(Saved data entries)
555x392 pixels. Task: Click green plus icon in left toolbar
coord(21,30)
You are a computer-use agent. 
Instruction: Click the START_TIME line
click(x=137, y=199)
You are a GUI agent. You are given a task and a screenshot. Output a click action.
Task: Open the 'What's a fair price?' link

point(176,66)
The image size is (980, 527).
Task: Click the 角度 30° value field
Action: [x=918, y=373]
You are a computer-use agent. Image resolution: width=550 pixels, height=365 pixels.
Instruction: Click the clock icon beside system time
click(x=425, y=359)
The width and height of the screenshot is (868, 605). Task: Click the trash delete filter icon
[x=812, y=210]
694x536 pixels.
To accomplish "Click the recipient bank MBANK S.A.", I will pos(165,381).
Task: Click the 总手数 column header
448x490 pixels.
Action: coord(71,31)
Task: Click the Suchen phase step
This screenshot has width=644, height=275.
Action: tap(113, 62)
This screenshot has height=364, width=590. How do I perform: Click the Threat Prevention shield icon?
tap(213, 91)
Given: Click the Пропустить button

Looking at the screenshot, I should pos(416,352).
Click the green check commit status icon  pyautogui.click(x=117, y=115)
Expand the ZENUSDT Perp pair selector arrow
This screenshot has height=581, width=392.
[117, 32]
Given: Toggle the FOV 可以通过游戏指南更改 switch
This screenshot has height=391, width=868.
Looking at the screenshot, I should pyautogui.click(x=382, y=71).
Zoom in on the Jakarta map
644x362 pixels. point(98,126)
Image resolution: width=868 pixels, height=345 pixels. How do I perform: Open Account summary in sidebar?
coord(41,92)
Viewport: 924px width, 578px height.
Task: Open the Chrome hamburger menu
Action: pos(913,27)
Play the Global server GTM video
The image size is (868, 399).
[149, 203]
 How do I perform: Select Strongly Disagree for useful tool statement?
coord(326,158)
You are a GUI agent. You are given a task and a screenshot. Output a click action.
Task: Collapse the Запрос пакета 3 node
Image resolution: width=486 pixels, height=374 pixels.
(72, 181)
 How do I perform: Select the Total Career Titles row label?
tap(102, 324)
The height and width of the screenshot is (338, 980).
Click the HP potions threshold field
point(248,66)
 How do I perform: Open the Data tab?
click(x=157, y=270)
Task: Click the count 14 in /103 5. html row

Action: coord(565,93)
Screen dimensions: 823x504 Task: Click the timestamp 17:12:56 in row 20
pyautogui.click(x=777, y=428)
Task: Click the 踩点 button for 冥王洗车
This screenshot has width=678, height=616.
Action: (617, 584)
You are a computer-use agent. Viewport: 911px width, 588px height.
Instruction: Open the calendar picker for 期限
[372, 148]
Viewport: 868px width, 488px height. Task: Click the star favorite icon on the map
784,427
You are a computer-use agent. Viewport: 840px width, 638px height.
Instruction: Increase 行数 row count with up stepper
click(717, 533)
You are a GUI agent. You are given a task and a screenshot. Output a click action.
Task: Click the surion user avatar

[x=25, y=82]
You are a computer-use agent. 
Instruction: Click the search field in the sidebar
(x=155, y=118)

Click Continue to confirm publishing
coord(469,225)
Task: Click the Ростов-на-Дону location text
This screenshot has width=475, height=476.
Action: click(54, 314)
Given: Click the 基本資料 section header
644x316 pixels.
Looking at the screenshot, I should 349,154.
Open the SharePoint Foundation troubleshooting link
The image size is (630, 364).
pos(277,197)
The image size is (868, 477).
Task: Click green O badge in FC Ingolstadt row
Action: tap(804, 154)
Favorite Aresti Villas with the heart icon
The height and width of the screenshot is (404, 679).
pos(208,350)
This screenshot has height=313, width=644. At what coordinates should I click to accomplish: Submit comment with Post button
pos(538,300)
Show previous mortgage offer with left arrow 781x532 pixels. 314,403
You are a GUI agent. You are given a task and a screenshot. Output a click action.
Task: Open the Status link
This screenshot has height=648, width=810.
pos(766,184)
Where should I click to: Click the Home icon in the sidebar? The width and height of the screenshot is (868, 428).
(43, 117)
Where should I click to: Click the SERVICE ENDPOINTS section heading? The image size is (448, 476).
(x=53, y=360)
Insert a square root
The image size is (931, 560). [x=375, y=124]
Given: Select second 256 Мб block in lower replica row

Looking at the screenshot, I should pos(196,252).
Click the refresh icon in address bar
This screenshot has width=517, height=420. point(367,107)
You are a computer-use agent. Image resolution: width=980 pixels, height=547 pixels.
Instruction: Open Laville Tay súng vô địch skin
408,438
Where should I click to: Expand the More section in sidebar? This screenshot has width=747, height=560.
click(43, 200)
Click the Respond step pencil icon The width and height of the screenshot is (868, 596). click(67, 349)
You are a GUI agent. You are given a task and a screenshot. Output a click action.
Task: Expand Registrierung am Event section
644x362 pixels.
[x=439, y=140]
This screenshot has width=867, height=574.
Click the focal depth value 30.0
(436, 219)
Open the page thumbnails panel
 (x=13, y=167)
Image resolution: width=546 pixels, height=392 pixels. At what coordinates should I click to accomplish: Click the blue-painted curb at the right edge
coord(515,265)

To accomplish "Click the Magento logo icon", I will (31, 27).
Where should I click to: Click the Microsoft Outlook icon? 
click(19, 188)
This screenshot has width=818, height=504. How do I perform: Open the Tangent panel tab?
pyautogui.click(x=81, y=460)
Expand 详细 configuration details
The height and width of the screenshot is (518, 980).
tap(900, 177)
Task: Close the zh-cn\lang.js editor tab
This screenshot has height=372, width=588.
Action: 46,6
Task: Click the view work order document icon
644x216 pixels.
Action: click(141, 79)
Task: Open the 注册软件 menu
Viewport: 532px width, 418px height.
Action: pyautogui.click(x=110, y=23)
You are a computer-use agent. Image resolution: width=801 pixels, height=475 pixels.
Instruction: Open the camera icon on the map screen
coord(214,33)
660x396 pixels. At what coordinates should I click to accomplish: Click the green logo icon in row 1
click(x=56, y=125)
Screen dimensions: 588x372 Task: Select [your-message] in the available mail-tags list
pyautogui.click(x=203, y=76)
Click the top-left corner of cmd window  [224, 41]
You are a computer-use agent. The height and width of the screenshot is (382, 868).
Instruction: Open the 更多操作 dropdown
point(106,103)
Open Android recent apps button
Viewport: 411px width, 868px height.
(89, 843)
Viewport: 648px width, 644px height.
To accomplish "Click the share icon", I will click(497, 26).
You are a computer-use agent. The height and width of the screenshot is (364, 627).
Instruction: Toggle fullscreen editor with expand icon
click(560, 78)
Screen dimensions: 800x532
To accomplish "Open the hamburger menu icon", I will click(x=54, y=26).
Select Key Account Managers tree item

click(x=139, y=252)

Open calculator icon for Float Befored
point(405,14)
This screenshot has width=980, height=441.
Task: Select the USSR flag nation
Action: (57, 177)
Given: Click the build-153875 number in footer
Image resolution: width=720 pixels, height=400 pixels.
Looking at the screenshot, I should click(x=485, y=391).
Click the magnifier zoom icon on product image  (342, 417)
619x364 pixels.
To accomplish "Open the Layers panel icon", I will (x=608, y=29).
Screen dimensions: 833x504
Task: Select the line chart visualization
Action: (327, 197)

● Task objective
Your answer should consist of the lines above that hold the word "header".

● Task answer
Task: Click the 总手数 column header
Given: Click the 基本資料 section header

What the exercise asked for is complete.